Fairfax is, of course, under pressure but so is every orthodox print publication in the nation, and this is due less to the snide reporting of goings-on at Spring Carnival piss-ups for the absurdly self-important than it is to the demands of the era. There’s a range of pressures exerted on traditional press, some of which Kate McClymont touched upon in last week’s Andrew Olle lecture and many of which are best understood by a glance at the ASX. One peculiar response by traditional media to the technological and financial pressures bearing down on them has been to report often on social media stoushes.
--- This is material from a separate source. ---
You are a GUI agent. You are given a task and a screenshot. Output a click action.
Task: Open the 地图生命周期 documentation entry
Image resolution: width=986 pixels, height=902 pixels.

There is little doubt that Kruger anticipated the traffic Markson would drive to his story and even less doubt, if her frequent updates on the matter are any indication, that Markson thought the same.
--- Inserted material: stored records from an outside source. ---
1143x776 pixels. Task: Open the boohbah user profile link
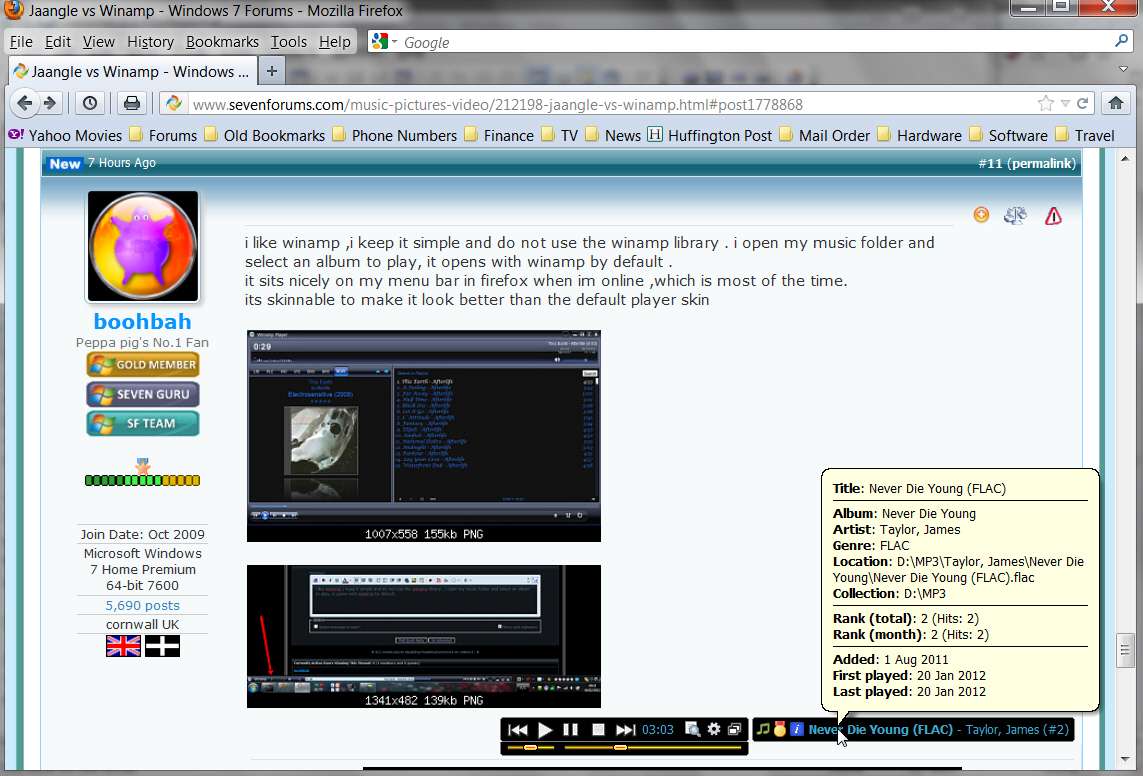coord(142,321)
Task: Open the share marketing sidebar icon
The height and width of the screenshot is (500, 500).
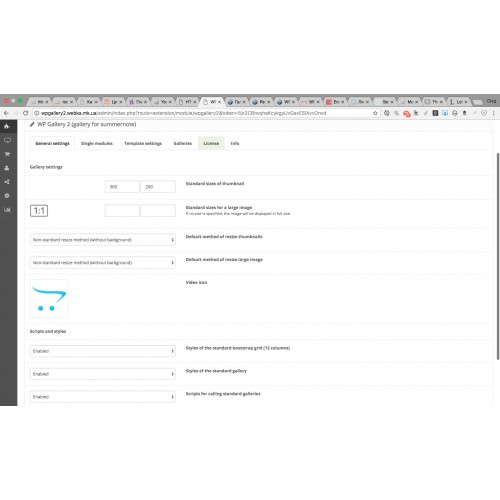Action: (x=7, y=182)
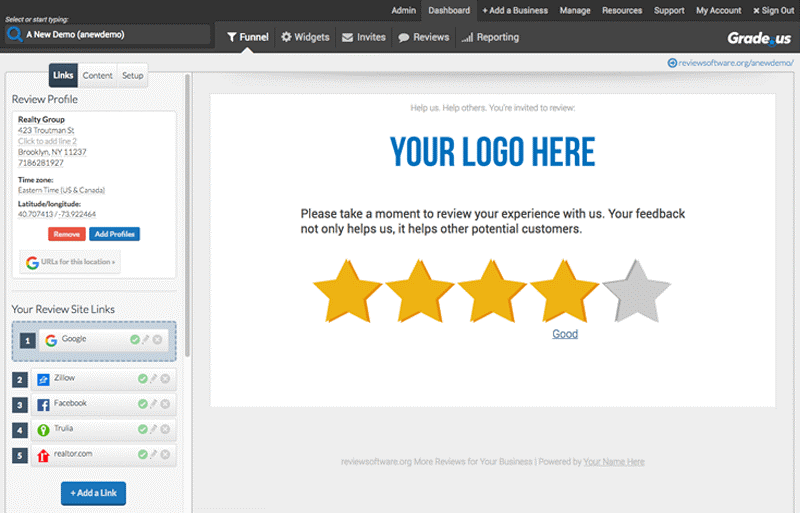This screenshot has height=513, width=800.
Task: Click the Grade.us logo
Action: pyautogui.click(x=760, y=37)
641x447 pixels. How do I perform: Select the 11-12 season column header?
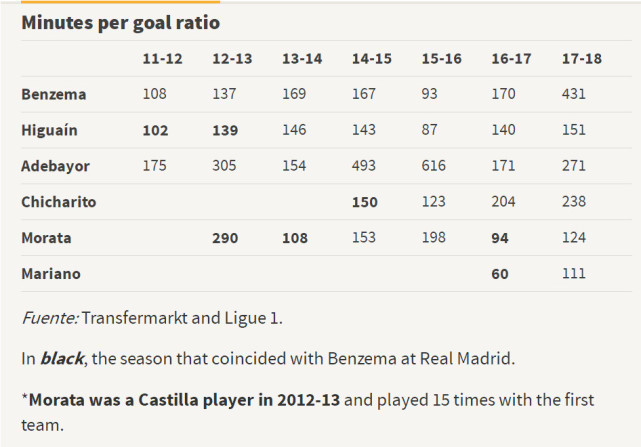tap(162, 59)
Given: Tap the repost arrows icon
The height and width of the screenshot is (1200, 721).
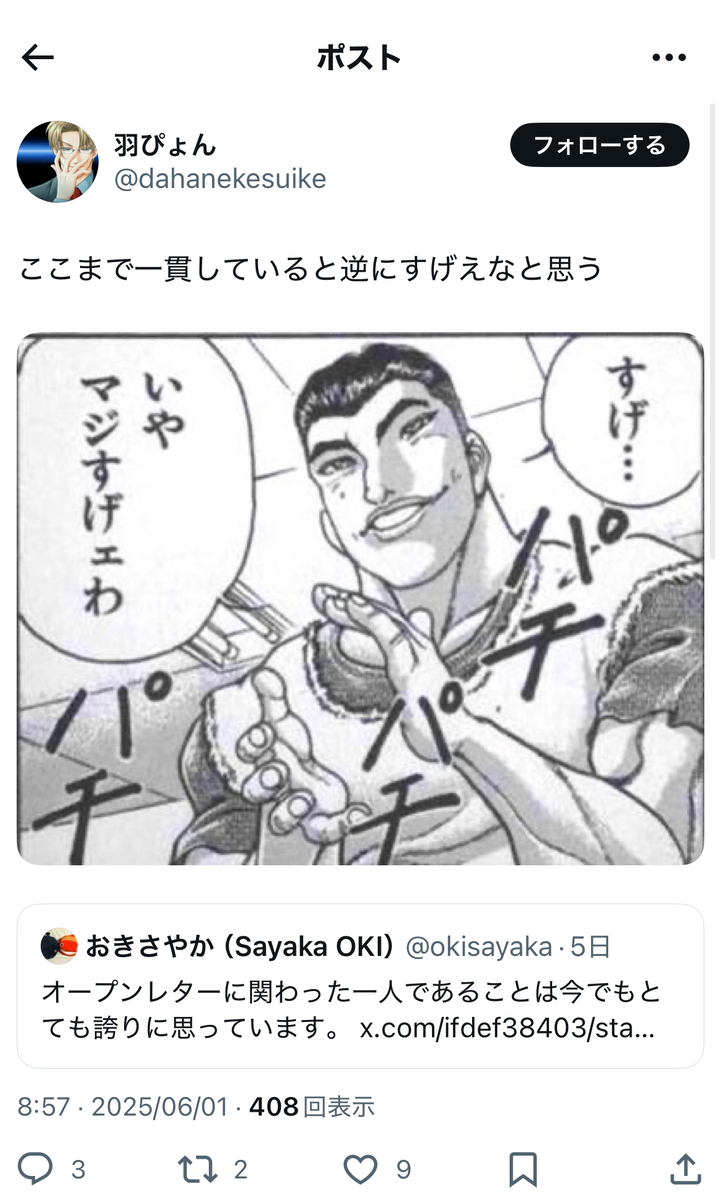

And so, on a day that Noel Pearson delivered a speech that deserves examination at the memorial service for our greatest prime minister, Fairfax and News played a tedious set of self-referential ping pong. This, no doubt, would have delivered page views to both parties but what it does for what remains of the value in either masthead is damage. For how are we to maintain any sort of serious interest or trust in idiots arguing for their right to enter a VIP tent when there’s some guy on the telly beginning to explain the difference between land rights and native title?
Of course, we can’t. And part of me wants to see these two news companies locked in a legal battle over the right to nothing that costs the same as 17 Wiks and in so doing destroy each other. The atmosphere of absolute self-interest and laminate-pass “exclusivity” that informs such a battle should stay in the hideous Birdcage row at Flemington and never be discussed by actual “journalists” if they care at all for their own survival.
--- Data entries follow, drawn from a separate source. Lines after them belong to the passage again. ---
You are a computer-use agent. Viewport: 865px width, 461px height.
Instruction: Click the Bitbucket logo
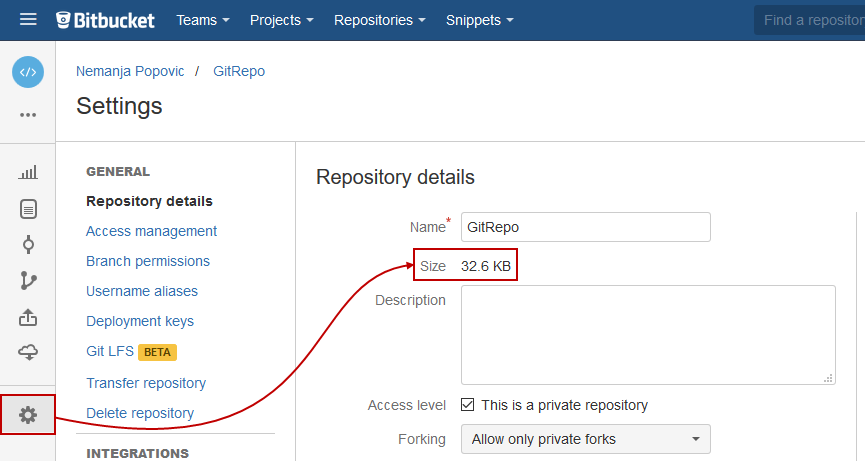pyautogui.click(x=105, y=20)
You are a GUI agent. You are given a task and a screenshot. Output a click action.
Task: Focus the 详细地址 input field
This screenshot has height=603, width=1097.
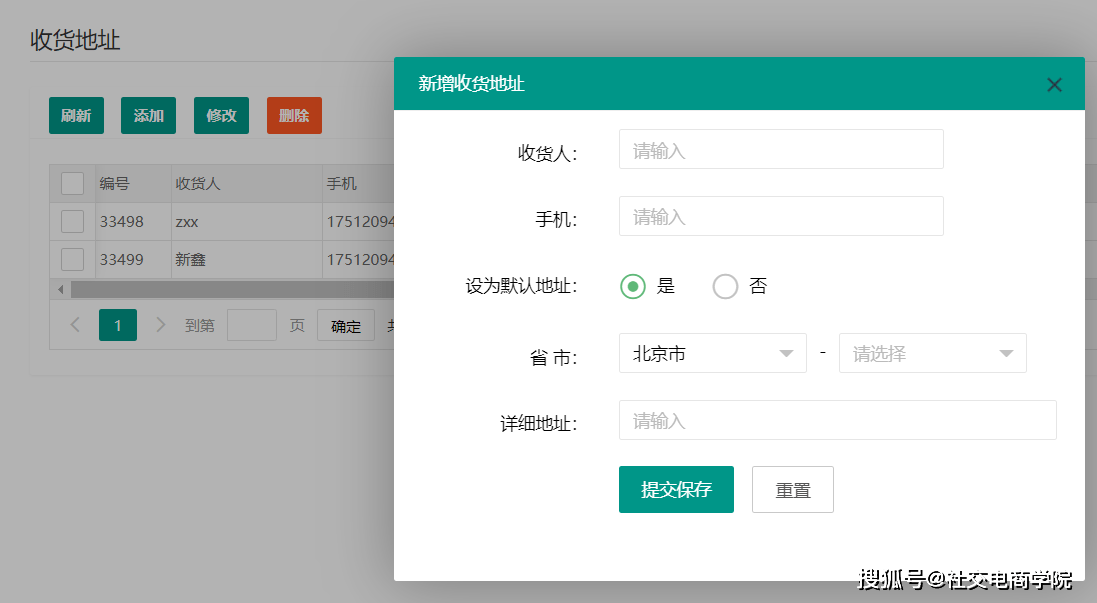[x=837, y=420]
What in the name of sponsored champagne is Markson doing devoting the lion’s share of her work day reporting on reporting on reporting that is all about her and why can’t The Age pretend she simply does not exist? I mean. Seriously. Markson might delude herself she’s having a Marcia Langton moment in claiming her right to be acknowledged as a legitimate guest of a frigging airline but really, she is just coming across like Samantha in Sex and the City 2.
Of course, one can always argue that certain news is trivial and that there’s something more Ebola-ish to focus on than such-and-such a thing. But what sort of tin ear doesn’t hear the cruel death of a horse above the din of their Cup Day shindig and the happy death of a great man who was remembered, as he probably would have liked, for his formative role in addressing indigenous Australians with something like respect?
The sort of tin ear that favours cheeky denim and stories about herself. The sort that now peoples the bleak little newsrooms of the present. The sort that wouldn’t know a moment of national significance if it asked them to marry them in the final episode of Friends.
If dead thoroughbreds and living legacies of great leaders no longer engage Australians, then I’m Makybe Diva.
Write something, you contemptible tools. Write something beyond the margins of your cosseted world in which most of us only have a passing interest. Write like you’re not as stupid as you like to imagine we are or, who knows, your influence might dwindle to the point where you’re never offered gratis hors d’oeuvres and a gift bag again.
We don’t expect greatness. Not the kind of greatness, for example, that would inspire Rodney Ranners to travel by train and by wheelchair just to show esteem. But, we do expect not to be left out on the street listening to a VIP discussion that excludes us. Stop talking about yourselves. It ain’t news.